E' basilare, in questo contesto, cogliere il forte mutamento dell'arte stessa in tempi recenti (guardandola secondo schemi non più validi si rischiano errori di valutazione): la mia impressione è che dopo essere stata molto tempo in balia di "-ismi" e concetti che la appesantivano, attraverso la sua già citata "popolarizzazione" si stia piano piano reinserendo nella sua dimensione nativa, quella sociale e "artigianale", arricchita però da secoli e secoli di sperimentazione di storia umana.

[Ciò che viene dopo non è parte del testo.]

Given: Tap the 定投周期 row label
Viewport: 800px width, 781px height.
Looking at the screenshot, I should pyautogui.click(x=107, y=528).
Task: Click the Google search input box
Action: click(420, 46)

Un'altra domanda, a mio avviso ancor più interessante, sarebbe questa: e lo scrittore del futuro, invece, come sarà? Lui sì che, secondo me, è già cambiato e cambierà molto, se non nelle intenzioni che lo animano almeno nella figura sociale.
Concordo su tutto.
Specifico, aggiungo e declino che preziose fonti posson ben essere "grandi eventi" (anche sanguinosi) o confltti, come suggerisce fabio. Ma non si dimentichi che anche la contemporaneità è costellata da una serie decisamente preoccupante di conflittuaismi.
Si pensi solo ai problemi ambientali: è una guerra.
Da una parte i nostri figli ed il futuro; dall'altra gli interessi congiunti della più grande coazzata social-politica oggi immaginabile (proletariato e grande imprenditoria: fatalmente nella stessa direzione).
Si pensi alla caduta del muro di Berlino (soli due decenni), alla ossessiva mobilità sociale, ai pericolosi (o altro) melting di etnie, alla questione ebraica, al terrorismo, alla fame dei sud, all'uomo della folla.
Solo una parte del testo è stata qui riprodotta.